The word abomination is a strong word. Within the context of the Bible whenever I hear of this I usually think of the Old Testament where in the Pentateuch the Lord shares abominations in His eyes. The one I seem to hear so often from pulpits is the one regarding homosexuals. So once again as I try to dig a little deeper, I look up the meaning of the word and find a list of the following definitions; abomination is anything greatly disliked or abhorred (to regard with extreme repugnance or aversion; detest utterly; loathe) or an intense aversion; a vile, shameful, or detestable action, condition, habit, etc.
In this context, I reread Proverbs and the list of the six abominations, all of which seem to make sense; a proud look, someone who lies, someone who murders, someone who devises wicked plans, those who run quickly seeking out evil, and those who speak false witness. I would not argue with any of these. They certainly are egregious and belong together. But the seventh one? I pause…then I read, and one who sows discord among brethren. One, I thought how unusual sowing discord is in the same list as murder.
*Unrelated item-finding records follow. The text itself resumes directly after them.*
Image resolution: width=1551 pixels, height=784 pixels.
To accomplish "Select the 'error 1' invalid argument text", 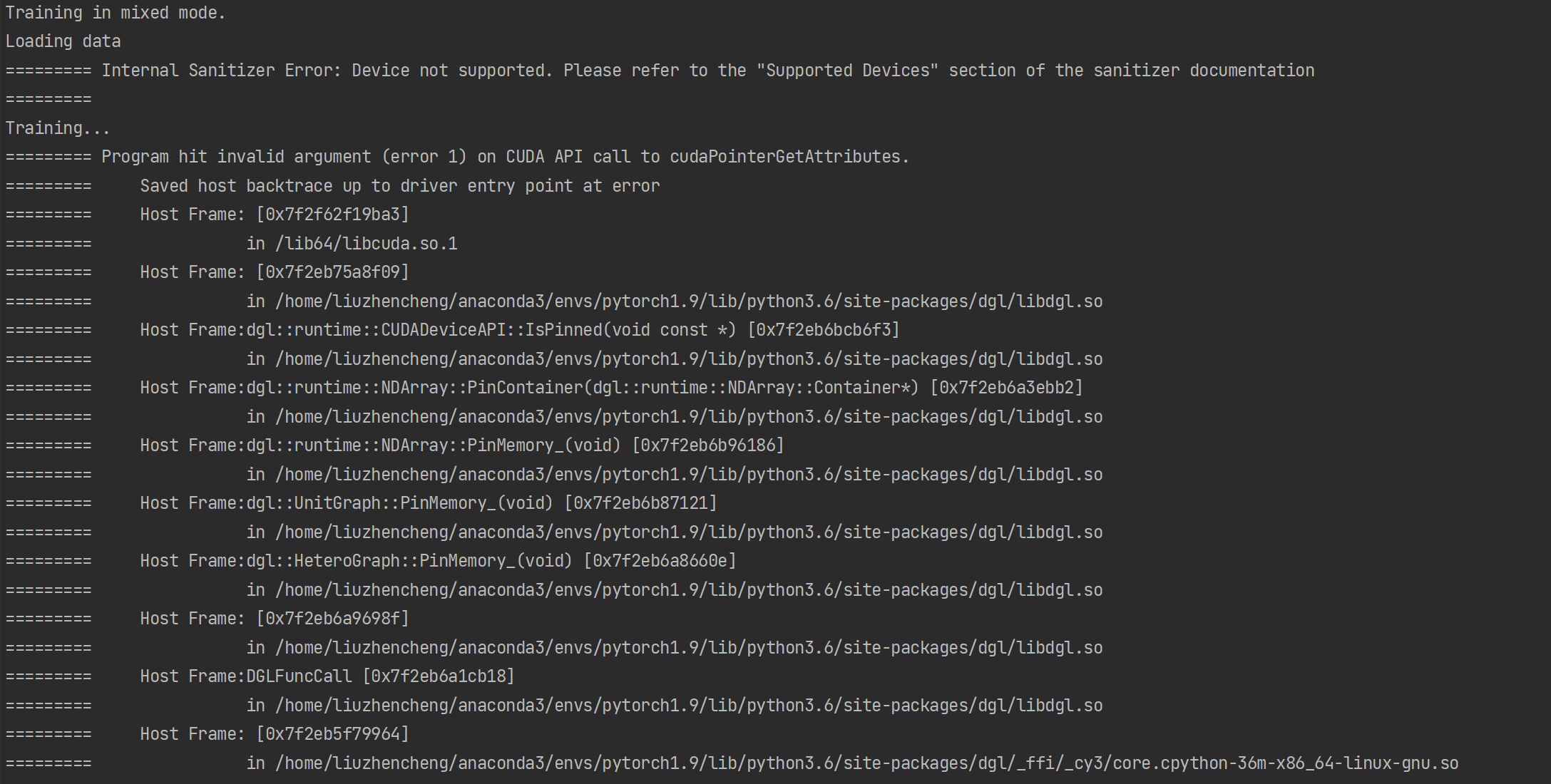I will 419,156.
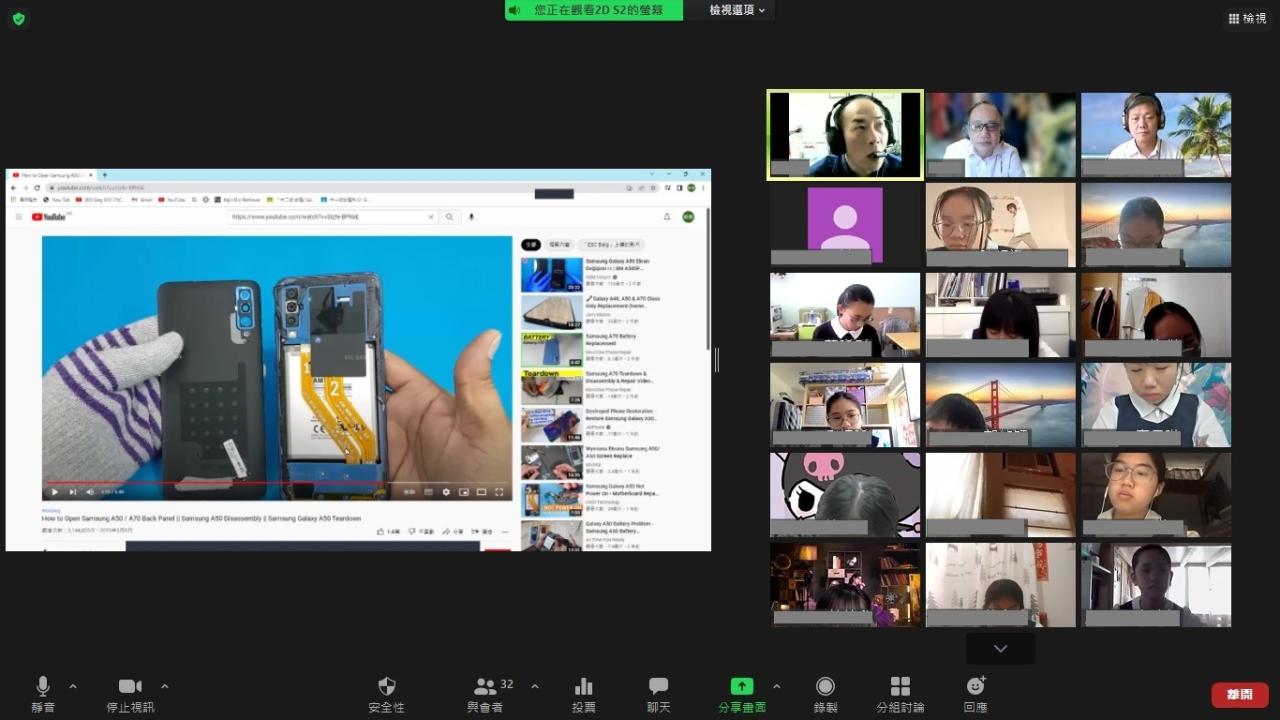Open the Chat panel
1280x720 pixels.
(x=658, y=694)
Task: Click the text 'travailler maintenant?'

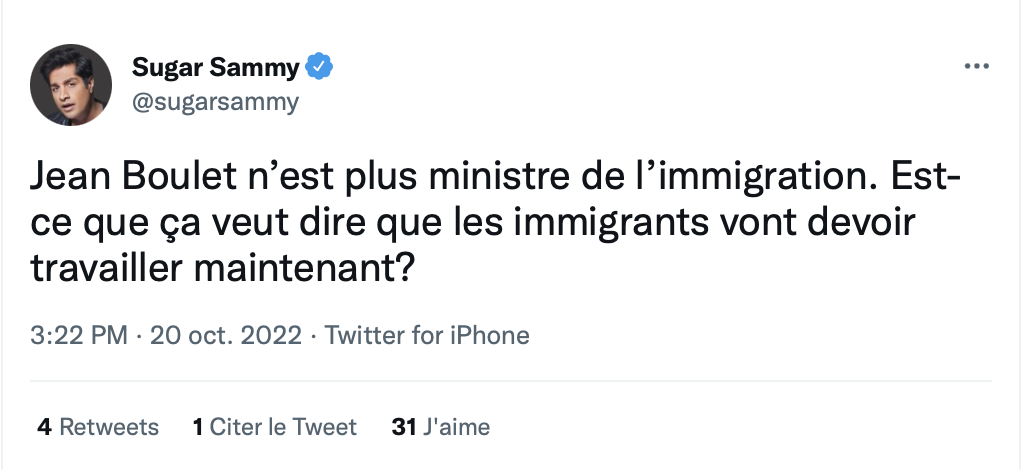Action: [224, 270]
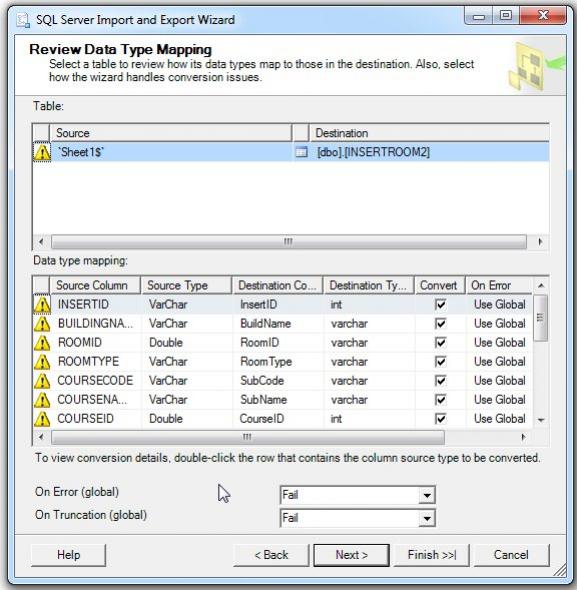This screenshot has height=590, width=577.
Task: Click warning icon beside Sheet1$ source
Action: click(x=42, y=152)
Two, I began to wonder if I do this in my life? Then I think about my past. Have I conducted myself in a way where I sowed discord among brethren? And what does discord really mean? Looking it up discord means in part a lack of harmony between persons or disagreement; difference of opinion; strife; dispute. So if I am sowing this among my brethren, then God views this along the same lines as murder. I am somewhat dumbfounded.
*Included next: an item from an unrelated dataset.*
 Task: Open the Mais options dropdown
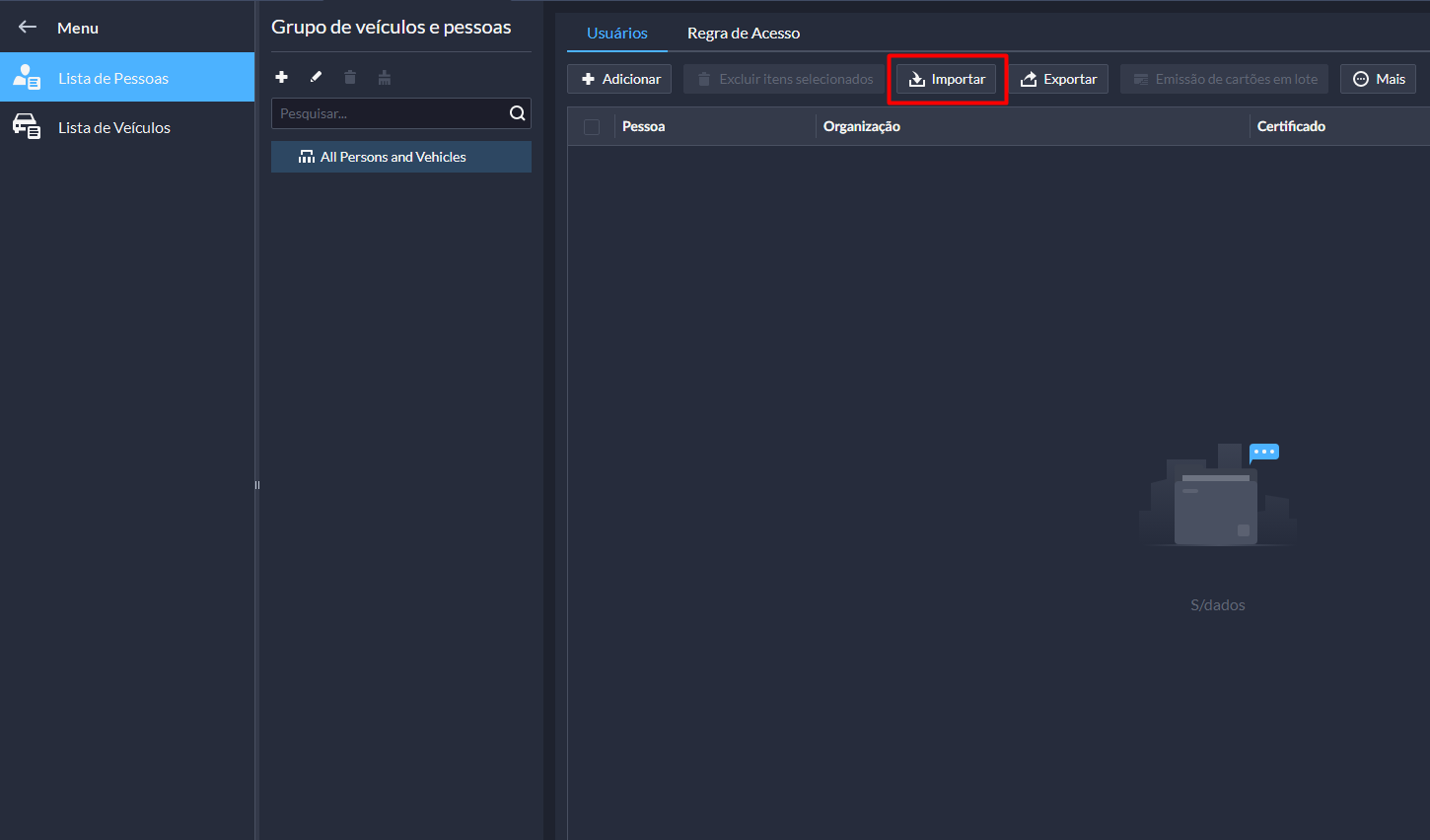click(x=1378, y=79)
Five days later, my wife and I are going to church and a parishioner makes a snide comment about where we live and in a joking manner, they better make sure the Baptists don’t get hold of us first. Everyone around him laughs.
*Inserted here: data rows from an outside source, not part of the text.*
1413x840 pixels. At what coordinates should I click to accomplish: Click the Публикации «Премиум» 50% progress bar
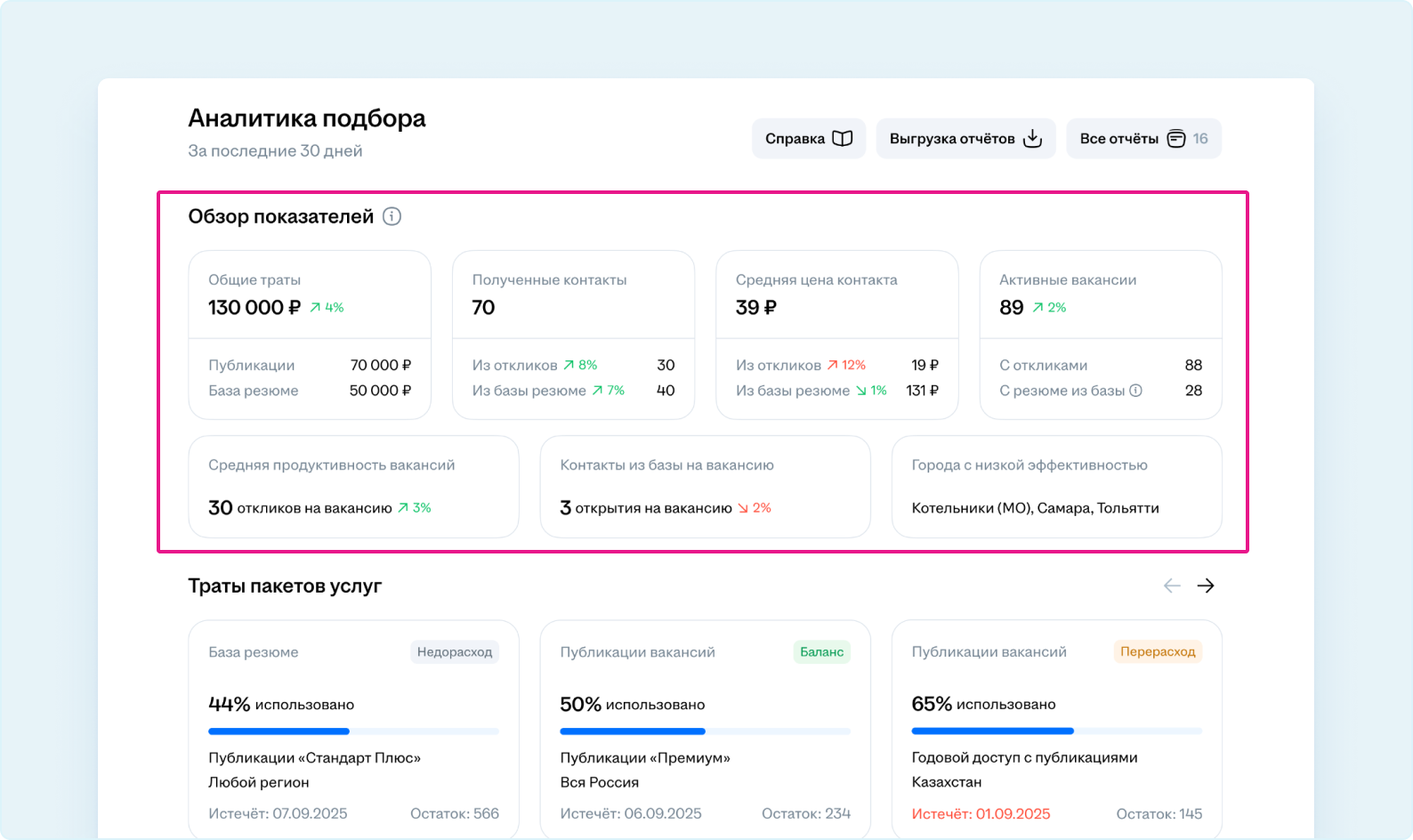pyautogui.click(x=705, y=731)
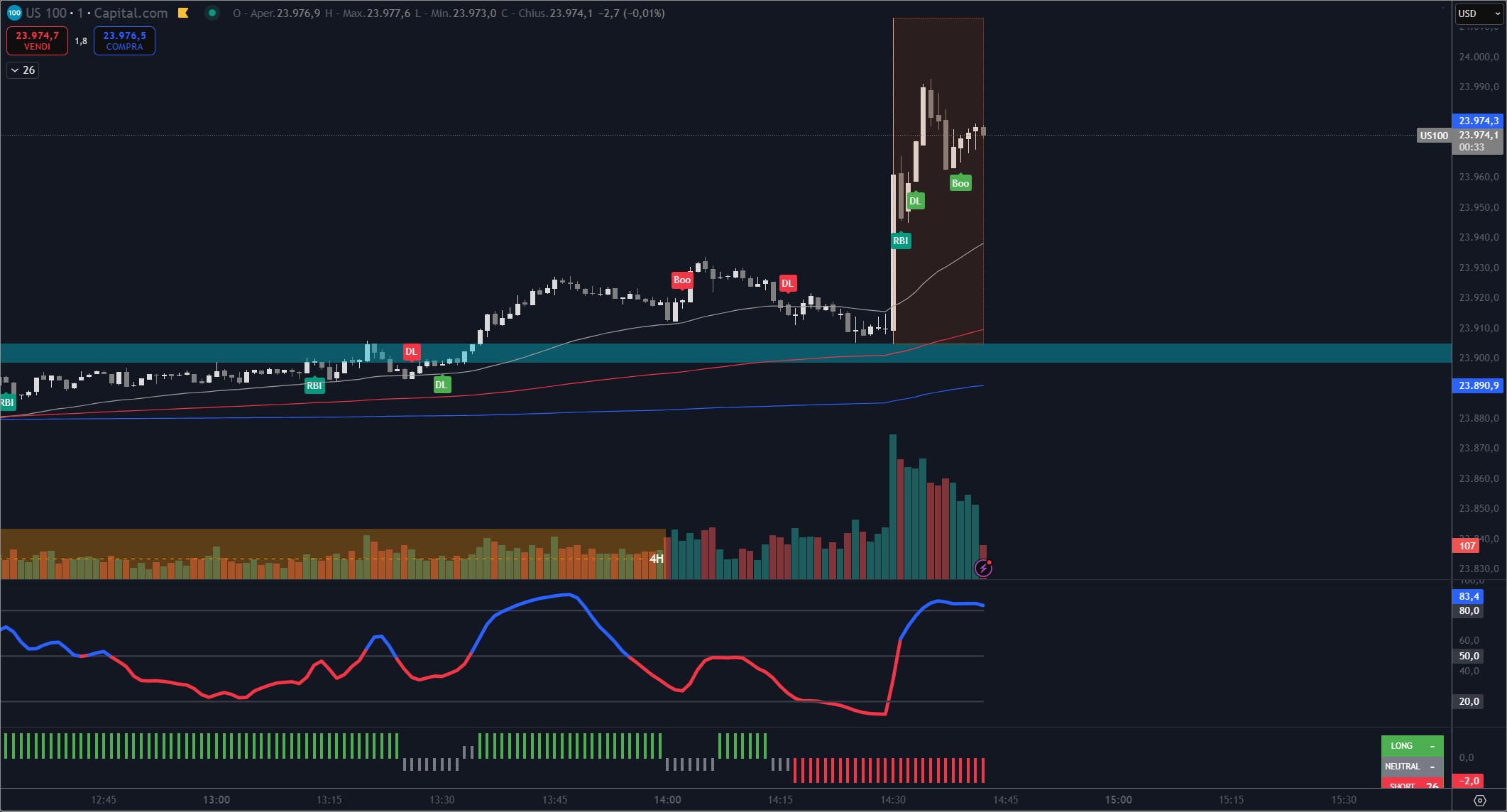Click the red Boo signal label
The width and height of the screenshot is (1507, 812).
681,280
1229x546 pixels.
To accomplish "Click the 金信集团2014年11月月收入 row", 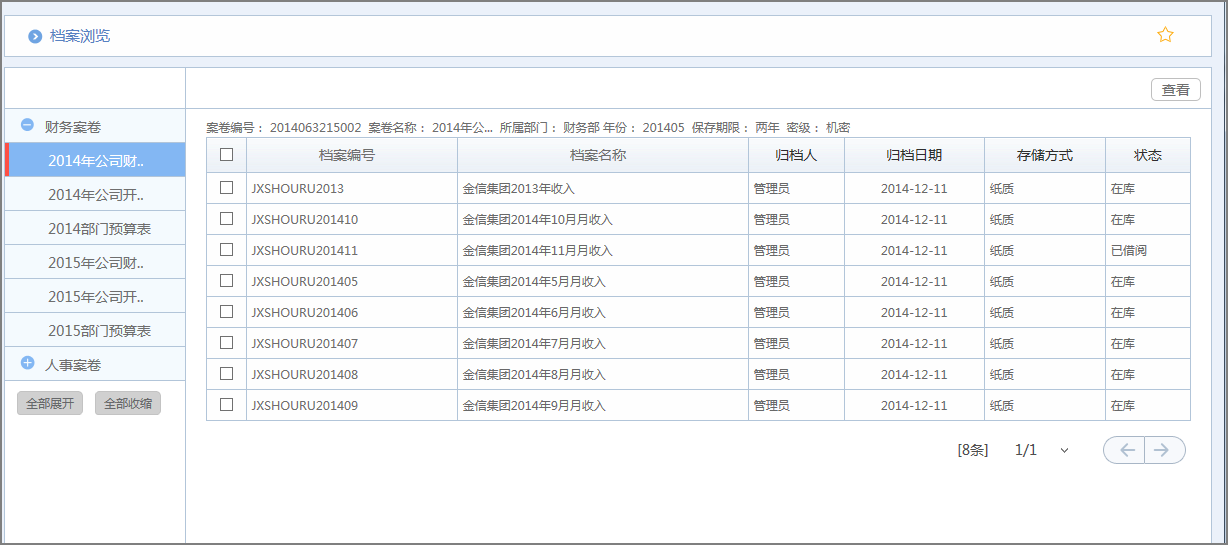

And then in the service, a person who is heading up the capital campaign makes a snide reference that we do not want others going to the Presbyterian or Baptist churches because the this church does not have the good facilities or such. As I listened to this, my heart sank. Is this really the reason to spend millions of dollars on building upgrades?
Keep in mind, this is only our third visit to this church, and as we have struggled to find a Spirit-filled church, hearing this was not good. I wonder if this qualifies as an abomination.
For some reason, I have a desire to hold this verse close to my heart on my continued journey. And I certainly wonder if I will ever outrun denominations; the answer is probably not. I can only hope I never contribute to this by railing against the very thing I detest. As I contemplate this more, the feeling I have is one of despondency, and I wonder if this is what God feels. Yes, the act itself is one of abomination. If indeed what I experienced is considered sowing discord, I find the resulting feeling I have is not anger, but a sad feeling of despondency, as if how is there any hope? Once realizing this, I realize the only answer is a Savior.
Indeed, the only logical answer God could provide human kind in our abominations is Grace.